Entries shown:
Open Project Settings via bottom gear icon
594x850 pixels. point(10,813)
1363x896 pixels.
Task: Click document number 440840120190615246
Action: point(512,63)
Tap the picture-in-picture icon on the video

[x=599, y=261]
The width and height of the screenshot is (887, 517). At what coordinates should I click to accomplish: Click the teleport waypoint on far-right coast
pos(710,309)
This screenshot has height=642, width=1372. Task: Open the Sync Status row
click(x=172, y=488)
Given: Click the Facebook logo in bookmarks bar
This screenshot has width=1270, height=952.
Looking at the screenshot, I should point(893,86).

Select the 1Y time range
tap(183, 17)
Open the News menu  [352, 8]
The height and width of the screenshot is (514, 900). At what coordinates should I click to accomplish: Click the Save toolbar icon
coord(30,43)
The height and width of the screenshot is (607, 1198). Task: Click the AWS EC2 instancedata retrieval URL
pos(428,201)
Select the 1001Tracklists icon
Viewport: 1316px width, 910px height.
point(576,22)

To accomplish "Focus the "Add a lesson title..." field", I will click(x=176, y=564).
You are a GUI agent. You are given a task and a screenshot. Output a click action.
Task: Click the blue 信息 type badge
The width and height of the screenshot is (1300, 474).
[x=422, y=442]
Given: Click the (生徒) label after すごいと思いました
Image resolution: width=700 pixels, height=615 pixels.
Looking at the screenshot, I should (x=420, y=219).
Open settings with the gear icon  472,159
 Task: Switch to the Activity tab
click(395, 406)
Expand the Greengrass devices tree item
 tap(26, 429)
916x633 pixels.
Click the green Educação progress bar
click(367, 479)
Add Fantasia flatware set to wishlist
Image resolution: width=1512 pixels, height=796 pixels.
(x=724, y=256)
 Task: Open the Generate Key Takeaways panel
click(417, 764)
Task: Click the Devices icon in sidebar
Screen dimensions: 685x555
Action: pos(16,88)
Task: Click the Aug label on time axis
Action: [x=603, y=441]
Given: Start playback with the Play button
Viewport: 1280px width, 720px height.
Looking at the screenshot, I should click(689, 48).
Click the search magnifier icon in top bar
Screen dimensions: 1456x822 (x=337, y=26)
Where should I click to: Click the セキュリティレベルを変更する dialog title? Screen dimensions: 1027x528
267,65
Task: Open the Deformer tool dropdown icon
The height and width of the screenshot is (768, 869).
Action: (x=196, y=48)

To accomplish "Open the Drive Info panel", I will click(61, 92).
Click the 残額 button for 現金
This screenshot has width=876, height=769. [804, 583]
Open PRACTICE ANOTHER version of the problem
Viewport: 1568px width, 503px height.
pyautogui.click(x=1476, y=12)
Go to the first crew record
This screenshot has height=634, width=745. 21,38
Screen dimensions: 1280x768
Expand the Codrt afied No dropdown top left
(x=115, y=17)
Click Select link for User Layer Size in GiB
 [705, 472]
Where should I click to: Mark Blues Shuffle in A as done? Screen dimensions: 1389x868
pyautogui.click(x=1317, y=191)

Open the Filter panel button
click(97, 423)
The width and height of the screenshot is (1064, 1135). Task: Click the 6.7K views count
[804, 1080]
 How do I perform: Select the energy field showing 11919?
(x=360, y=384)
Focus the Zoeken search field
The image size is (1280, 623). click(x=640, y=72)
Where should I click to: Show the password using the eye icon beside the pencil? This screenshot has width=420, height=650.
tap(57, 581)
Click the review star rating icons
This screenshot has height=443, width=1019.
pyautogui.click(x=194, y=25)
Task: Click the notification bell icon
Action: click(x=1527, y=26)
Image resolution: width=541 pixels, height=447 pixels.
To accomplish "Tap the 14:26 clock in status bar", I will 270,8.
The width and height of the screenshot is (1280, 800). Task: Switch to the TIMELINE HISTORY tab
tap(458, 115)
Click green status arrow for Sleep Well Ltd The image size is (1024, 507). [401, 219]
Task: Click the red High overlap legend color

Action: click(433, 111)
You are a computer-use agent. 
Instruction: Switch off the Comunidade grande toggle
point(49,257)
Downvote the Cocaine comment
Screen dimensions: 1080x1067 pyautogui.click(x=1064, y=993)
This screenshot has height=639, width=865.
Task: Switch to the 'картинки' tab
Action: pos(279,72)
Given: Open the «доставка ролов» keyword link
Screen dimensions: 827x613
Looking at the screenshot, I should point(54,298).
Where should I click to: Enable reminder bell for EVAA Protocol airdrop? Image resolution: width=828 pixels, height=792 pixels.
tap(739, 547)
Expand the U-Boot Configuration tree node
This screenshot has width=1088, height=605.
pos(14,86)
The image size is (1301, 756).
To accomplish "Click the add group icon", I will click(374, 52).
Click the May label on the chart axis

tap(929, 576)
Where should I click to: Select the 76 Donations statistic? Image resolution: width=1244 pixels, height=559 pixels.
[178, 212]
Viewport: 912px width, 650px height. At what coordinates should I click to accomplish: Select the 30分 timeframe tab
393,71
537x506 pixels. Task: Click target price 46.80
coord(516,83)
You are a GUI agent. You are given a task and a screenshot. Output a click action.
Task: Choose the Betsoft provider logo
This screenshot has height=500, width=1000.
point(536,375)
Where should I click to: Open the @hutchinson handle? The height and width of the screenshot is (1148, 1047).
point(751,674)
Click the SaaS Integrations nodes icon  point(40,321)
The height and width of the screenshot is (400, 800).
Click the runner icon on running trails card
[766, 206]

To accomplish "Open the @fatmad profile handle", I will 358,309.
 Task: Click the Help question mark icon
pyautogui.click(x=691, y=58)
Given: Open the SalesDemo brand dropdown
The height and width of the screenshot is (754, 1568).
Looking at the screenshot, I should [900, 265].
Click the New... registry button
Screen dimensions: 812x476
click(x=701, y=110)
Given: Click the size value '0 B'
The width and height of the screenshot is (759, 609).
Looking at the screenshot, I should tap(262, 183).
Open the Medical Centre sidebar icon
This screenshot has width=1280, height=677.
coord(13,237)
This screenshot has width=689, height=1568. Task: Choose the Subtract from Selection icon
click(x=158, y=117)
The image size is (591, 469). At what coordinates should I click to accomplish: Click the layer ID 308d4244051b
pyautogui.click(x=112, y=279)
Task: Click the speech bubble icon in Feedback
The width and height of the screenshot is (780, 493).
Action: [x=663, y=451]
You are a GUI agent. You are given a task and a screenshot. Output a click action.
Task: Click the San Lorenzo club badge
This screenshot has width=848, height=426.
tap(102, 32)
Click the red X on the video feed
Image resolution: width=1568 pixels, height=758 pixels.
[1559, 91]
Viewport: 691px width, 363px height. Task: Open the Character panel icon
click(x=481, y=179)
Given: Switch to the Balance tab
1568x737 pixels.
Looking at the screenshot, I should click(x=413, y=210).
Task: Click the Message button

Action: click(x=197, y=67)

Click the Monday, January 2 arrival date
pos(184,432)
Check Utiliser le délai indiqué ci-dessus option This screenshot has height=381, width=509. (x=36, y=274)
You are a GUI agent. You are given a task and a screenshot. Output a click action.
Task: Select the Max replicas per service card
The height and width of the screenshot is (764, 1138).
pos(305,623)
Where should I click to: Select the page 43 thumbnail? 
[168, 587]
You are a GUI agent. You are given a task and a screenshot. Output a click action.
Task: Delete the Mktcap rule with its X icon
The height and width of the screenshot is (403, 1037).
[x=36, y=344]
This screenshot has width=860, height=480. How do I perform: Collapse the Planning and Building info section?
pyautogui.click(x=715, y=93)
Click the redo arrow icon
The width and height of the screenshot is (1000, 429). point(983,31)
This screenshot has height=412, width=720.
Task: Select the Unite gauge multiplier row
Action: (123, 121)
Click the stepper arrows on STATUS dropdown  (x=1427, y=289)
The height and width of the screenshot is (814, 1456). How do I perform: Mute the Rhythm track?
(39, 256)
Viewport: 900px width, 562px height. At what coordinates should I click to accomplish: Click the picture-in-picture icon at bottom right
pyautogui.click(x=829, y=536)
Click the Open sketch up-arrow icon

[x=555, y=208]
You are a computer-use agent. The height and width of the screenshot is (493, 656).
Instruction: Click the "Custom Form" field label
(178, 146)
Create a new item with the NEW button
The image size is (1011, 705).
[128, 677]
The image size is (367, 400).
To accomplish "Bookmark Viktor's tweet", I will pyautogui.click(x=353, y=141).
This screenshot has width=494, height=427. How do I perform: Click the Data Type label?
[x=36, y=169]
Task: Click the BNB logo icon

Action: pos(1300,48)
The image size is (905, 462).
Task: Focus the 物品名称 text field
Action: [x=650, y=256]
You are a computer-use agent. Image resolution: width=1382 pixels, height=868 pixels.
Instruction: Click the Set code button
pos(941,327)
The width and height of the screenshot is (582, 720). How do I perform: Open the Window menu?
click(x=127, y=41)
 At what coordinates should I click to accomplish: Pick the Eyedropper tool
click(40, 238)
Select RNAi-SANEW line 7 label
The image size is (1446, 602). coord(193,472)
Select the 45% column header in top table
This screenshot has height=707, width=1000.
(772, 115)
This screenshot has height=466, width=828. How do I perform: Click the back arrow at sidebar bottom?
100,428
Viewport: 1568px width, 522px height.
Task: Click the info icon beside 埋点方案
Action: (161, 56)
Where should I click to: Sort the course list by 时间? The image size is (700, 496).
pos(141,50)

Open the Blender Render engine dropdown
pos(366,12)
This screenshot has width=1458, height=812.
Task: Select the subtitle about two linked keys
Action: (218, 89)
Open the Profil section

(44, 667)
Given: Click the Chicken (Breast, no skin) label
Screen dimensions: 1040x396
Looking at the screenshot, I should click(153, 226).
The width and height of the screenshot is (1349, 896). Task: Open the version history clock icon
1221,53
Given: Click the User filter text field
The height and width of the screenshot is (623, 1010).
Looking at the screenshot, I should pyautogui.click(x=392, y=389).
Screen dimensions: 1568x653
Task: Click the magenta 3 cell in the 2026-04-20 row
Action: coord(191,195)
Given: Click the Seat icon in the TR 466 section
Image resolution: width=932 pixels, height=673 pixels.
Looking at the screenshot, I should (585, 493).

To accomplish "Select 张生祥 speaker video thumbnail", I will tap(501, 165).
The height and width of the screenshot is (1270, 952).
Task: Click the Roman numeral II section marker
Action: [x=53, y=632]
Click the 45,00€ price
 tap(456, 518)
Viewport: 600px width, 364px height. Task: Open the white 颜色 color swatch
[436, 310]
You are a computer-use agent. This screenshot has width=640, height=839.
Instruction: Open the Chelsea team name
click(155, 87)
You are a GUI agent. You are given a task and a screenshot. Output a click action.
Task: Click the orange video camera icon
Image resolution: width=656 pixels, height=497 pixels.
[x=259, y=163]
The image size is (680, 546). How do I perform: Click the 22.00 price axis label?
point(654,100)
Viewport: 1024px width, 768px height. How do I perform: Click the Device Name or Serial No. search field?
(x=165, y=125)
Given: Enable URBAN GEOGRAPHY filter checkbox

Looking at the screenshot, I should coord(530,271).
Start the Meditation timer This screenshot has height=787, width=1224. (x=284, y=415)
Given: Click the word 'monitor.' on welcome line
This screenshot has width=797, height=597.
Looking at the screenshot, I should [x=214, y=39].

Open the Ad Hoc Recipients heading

Instructions for the task: The lines you need are those holding the word "badge"; copy each of them from the material above.

Answer section:
Task: Click the blue 信息 type badge
Task: Click the San Lorenzo club badge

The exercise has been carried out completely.